In mijn Telegraafcolumn van gisteren stel ik de vraag of Europa nog wel in vrijhandel gelooft.
Wie het optreden van de Europese besluitvormers volgt, kan zich niet aan de indruk onttrekken dat ze bevangen zijn door angst. Neem het Europese handelsbeleid. Het lijkt evident dat een technologisch hoogwaardig economisch gebied als Europa belang heeft bij een zo vrij mogelijke internationale handel. Hoe minder handelsbelemmeringen er zijn, hoe groter immers de kansen voor ons bedrijfsleven om hun produkten, diensten en expertise naar de rest van de wereld te exporteren. Dit inzich vormde lange tijd de basis voor het Europese handelsbeleid. Europa bevond zich dan ook in de voorhoede van landen die via opeenvolgende internationale handelsrondes streefde naar een wereld zonder tariefmuren.
Juist op het moment dat de val van de Sovjet Unie de zaak van de internationale vrijhandel een nieuwe impuls leek te geven, sloeg in Europa echter de twijfel toe. Dat vrijhandel de wereldwijde welvaart vergrootte was zonder meer welkom, vooral als daarmee de armoede in ontwikkelingslanden werd teruggedrongen. Maar konden onze bedrijven eigenlijk wel concurreren met lagelonenlanden? En hoe zat het met de arbeidsomstandigheden in die landen? En met de milieubescherming? Van voortrekker werd de Europese Unie zo van lieverlee tot afremmer van het proces van verdere vrijmaking van de wereldmarkt. Internationale vrijhandel vormde in Europese ogen voortaan niet zozeer een buitenkans alswel een potentieel gevaar.
Multilaterale onderhandelingen via de Wereldhandelsronde, waarbij een groot aantal landen tegelijk onderhandelde over een alomvattend akkoord, werden vervangen door bilaterale onderhandelingen met individuele landen. Het stelde Europa in staat toegang tot andere markten te garanderen zonder zelf al te veel van haar markt te hoeven openstellen voor concurrentie van buitenaf. In de zoektocht naar middelen om het vrijhandelsgevaar in te dammen ontdekte de Europese Commissie bovendien het middel van de importheffing.

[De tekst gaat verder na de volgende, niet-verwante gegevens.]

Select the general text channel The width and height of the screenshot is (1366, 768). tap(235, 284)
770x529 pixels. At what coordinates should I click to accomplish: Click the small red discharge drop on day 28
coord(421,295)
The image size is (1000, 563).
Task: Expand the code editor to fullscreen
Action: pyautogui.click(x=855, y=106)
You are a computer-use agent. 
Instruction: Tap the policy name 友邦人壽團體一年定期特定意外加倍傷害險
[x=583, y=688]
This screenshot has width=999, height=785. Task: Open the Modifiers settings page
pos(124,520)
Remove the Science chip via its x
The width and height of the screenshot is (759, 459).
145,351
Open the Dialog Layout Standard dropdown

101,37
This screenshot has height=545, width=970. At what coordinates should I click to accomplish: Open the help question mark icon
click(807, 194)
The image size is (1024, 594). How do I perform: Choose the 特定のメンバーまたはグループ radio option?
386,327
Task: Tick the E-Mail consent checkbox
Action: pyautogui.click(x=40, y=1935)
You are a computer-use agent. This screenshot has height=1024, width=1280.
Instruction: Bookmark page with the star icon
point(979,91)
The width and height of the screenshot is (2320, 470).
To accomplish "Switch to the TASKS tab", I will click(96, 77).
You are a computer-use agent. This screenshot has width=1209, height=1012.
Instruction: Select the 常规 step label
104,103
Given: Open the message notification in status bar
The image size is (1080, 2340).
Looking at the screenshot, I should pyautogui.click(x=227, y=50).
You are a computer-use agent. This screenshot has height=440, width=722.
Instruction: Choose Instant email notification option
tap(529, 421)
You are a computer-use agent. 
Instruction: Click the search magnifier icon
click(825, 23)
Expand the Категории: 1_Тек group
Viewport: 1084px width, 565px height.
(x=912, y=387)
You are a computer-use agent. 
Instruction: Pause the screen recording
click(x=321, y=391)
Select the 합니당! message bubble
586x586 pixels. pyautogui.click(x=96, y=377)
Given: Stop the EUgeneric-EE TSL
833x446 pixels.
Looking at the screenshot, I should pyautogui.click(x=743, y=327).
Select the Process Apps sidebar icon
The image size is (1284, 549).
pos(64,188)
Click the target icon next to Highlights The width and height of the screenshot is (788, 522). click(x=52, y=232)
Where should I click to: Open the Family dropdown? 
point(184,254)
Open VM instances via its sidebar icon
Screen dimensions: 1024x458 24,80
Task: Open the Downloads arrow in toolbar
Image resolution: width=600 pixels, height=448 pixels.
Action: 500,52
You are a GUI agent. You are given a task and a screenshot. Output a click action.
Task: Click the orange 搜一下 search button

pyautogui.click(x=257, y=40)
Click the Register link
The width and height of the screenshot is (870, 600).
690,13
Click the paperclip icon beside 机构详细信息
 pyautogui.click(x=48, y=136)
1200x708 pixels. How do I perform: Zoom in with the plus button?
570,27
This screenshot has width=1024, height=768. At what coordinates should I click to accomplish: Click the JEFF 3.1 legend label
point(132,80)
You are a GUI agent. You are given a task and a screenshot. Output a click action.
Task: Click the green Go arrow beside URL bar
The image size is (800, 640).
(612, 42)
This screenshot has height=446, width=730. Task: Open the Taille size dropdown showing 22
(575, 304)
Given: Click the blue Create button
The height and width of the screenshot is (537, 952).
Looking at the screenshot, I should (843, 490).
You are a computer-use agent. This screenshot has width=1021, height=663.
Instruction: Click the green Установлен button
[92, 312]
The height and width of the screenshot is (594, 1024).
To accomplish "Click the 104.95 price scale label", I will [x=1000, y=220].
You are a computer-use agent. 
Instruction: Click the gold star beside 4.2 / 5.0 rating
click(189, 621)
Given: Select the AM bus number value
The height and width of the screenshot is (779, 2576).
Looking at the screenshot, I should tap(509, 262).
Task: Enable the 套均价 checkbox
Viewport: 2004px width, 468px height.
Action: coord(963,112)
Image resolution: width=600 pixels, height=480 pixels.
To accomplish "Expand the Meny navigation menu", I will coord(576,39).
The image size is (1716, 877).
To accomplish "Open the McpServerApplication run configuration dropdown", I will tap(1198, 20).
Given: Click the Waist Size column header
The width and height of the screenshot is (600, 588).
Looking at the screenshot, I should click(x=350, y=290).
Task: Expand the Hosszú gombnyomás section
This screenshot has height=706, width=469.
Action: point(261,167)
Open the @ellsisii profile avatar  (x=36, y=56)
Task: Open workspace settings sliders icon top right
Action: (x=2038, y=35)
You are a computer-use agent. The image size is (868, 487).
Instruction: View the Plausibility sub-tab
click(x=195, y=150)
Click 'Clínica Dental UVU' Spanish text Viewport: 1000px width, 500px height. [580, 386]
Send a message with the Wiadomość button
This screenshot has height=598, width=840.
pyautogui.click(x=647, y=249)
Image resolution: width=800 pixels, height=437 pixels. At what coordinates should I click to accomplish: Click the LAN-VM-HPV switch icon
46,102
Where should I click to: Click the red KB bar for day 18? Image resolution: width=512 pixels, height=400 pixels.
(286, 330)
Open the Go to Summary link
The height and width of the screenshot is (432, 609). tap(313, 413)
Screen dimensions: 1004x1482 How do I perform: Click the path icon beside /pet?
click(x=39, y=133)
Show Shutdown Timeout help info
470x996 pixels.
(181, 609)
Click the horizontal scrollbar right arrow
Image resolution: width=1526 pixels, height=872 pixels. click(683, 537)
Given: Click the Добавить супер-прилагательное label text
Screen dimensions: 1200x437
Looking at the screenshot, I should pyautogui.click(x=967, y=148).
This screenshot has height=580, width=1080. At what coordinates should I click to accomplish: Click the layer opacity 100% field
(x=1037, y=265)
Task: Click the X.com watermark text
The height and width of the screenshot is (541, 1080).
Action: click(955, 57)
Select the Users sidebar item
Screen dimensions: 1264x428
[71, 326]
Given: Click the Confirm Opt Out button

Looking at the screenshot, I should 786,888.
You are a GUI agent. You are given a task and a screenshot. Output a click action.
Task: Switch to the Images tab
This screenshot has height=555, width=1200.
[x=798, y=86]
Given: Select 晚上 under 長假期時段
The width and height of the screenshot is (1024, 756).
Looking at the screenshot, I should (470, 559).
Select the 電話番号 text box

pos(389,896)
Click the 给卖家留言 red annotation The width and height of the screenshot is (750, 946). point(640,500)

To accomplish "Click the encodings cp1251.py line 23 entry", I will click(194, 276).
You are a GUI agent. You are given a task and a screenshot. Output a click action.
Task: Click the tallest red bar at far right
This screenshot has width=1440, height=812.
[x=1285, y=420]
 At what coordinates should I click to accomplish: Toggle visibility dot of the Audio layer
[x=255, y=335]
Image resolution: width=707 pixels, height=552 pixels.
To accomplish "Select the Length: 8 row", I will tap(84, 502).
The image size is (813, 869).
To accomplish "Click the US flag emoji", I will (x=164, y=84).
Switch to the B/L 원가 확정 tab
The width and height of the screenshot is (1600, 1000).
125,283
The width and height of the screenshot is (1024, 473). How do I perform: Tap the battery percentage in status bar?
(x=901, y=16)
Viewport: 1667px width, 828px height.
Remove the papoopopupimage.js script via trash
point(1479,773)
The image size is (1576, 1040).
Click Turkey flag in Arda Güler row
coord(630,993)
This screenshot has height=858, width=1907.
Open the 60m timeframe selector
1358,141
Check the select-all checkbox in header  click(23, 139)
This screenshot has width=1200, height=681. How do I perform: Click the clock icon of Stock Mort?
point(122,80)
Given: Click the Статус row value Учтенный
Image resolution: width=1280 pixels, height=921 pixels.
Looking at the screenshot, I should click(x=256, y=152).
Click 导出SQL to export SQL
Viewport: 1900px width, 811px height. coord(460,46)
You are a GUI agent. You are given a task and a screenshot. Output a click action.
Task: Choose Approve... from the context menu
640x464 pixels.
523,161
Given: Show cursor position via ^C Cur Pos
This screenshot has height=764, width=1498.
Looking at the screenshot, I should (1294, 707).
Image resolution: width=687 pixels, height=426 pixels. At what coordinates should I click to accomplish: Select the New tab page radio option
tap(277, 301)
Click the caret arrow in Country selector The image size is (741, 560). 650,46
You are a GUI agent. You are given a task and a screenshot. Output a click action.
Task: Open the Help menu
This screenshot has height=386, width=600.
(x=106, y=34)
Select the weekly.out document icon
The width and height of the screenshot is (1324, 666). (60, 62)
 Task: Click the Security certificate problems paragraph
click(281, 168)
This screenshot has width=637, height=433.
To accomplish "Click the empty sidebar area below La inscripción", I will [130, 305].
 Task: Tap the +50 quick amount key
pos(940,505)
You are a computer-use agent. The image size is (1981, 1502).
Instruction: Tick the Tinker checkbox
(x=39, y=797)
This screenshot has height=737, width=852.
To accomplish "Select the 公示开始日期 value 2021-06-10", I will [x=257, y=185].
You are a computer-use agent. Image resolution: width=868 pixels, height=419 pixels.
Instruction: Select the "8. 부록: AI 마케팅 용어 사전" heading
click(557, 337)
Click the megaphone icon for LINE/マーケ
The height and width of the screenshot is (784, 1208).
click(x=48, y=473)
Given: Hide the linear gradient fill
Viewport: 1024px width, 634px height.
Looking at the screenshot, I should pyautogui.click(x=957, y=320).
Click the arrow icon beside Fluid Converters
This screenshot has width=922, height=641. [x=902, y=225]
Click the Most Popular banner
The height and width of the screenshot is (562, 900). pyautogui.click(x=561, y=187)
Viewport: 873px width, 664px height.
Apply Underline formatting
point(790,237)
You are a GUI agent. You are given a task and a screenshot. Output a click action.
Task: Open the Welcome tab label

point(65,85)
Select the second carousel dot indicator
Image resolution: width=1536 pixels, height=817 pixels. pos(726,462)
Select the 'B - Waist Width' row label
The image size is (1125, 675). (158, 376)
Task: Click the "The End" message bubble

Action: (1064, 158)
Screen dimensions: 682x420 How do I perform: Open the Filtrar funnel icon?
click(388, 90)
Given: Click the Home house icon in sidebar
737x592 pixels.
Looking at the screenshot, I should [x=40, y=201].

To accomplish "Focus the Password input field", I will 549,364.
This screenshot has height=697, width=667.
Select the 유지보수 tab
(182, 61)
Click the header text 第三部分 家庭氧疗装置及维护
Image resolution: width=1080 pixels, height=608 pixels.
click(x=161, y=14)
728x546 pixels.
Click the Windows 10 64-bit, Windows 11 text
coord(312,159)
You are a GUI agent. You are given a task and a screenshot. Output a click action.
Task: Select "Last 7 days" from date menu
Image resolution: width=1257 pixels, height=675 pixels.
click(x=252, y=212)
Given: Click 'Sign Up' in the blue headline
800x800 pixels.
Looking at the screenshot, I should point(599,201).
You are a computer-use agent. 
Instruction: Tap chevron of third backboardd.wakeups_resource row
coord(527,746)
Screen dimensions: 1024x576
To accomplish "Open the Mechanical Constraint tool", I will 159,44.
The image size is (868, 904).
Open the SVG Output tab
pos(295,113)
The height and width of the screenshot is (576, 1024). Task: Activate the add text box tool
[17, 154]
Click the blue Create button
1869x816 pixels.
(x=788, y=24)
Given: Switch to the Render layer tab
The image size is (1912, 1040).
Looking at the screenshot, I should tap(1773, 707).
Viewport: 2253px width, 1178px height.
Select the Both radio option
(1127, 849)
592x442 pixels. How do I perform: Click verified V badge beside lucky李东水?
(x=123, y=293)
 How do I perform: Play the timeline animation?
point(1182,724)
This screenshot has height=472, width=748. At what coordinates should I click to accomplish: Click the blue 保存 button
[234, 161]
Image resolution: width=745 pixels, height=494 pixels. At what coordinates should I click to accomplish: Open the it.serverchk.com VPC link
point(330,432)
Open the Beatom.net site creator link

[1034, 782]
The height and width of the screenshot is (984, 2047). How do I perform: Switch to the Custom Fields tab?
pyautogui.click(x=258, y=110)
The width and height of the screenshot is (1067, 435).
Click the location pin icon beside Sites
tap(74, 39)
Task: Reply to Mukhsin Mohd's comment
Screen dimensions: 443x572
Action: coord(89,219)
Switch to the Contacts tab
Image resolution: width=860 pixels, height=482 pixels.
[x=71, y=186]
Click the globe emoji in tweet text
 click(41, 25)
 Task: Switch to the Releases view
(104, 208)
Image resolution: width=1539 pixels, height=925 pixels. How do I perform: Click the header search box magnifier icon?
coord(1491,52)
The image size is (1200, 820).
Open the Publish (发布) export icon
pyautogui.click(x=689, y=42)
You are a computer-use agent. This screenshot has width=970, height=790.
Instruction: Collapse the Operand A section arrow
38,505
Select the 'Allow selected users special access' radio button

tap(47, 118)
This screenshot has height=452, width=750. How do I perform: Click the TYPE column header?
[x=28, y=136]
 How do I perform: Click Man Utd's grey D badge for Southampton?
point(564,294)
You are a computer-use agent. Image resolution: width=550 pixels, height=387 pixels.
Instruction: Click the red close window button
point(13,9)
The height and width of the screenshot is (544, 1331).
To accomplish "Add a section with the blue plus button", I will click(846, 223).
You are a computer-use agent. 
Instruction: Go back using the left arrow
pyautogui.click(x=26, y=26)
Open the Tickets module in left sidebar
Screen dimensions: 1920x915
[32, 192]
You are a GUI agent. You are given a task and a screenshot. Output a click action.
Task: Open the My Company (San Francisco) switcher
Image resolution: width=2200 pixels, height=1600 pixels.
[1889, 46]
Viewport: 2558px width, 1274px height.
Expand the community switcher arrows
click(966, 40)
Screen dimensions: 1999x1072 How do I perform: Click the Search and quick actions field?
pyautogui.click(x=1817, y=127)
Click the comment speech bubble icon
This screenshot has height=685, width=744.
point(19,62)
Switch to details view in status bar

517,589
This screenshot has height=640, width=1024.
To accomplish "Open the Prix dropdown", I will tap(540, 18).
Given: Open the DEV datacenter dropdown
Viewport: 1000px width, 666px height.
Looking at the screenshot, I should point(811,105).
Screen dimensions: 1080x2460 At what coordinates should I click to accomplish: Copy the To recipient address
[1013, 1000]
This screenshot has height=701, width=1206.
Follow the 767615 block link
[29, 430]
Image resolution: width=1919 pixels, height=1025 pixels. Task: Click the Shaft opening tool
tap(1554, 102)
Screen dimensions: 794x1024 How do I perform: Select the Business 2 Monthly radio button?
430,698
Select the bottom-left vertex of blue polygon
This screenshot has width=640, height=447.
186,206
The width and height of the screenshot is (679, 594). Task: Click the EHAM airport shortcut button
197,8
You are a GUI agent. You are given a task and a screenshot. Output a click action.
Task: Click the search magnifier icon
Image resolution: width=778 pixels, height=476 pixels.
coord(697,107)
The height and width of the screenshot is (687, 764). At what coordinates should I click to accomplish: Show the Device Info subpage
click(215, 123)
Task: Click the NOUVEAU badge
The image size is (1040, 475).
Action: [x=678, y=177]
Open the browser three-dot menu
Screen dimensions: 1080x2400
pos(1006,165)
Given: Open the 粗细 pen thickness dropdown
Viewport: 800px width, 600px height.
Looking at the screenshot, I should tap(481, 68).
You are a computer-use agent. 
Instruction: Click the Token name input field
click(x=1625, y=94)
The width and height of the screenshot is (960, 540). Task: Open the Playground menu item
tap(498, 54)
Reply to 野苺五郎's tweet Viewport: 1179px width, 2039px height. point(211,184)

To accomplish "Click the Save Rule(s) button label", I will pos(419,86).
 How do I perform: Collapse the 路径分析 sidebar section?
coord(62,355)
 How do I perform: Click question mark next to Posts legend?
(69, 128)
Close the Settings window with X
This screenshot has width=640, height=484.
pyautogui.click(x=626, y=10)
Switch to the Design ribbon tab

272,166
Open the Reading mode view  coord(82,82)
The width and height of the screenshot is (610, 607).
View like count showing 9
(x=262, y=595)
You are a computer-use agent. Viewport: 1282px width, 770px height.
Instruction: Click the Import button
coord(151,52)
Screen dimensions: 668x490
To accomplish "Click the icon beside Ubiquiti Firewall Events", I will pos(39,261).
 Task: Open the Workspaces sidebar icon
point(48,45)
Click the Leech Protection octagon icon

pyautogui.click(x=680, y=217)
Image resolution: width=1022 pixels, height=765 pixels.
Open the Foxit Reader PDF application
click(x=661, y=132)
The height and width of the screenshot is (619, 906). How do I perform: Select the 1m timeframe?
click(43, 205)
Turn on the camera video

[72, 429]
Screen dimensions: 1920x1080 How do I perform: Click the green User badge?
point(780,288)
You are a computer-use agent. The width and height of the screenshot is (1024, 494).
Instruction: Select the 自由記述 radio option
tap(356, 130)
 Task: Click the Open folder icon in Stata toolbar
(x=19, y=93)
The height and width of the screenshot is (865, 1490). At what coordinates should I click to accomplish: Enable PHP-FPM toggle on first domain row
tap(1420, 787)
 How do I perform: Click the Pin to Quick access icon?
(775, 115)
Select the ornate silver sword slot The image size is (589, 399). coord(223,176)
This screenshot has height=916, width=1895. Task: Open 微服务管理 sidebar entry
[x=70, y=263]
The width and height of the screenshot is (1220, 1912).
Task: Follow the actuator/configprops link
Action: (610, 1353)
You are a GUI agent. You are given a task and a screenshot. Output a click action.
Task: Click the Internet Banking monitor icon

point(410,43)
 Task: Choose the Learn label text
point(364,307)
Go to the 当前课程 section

Via strafheffingen op goedkope importprodukten uit andere delen van de wereld hoopte men de Europese industrie te kunnen beschermen tegen internationale concurrentie. Dat het Europese directoraat-generaal (een soort Europees ministerie) dat verantwoordelijk is voor het Europese handelsbeleid, DG Handel, inmiddels bijna net zoveel nieuwe importtarieven invoert als het afschaft, lijkt in Europa niemand meer op te vallen. Zo werden de afgelopen jaren bijvoorbeeld meer dan 50 aparte straftarieven ingevoerd speciaal gericht op het beperken van Chinese import alles van plastic tassen tot schoenen en fietsen. De lijst groeit overigens nog altijd: later deze maand mag de Europese Raad besluiten over een nieuw straftarief op de import van Chinees glanspapier. Dat die import nauwelijks 5% van de hele Europese markt voor glanspapier omvat en een heffing dus overbodig is, maakt blijkbaar niet uit. Dat omwille van een paar honderd miljoen euro nu wel een mogelijke miljarden kostende handelsoorlog met de Chinezen wordt geriskeerd evenmin.
Angst is een slechte raadgever, vooral als het om handelszaken gaat. Het middel van het sluipende protectionisme is veel erger dan de kwaal. Europa heeft een nieuwe aanpak nodig die internationale vrijhandel weer durft te zien als een buitenkans voor ons bedrijfsleven, niet een bedreiging voor onze levensstandaarden. Een soort VOC-mentaliteit dus, maar dan op Europees niveau. Handel moet weer gebaseerd zijn op hoop anders kunnen we er net zo goed niet aan beginnen.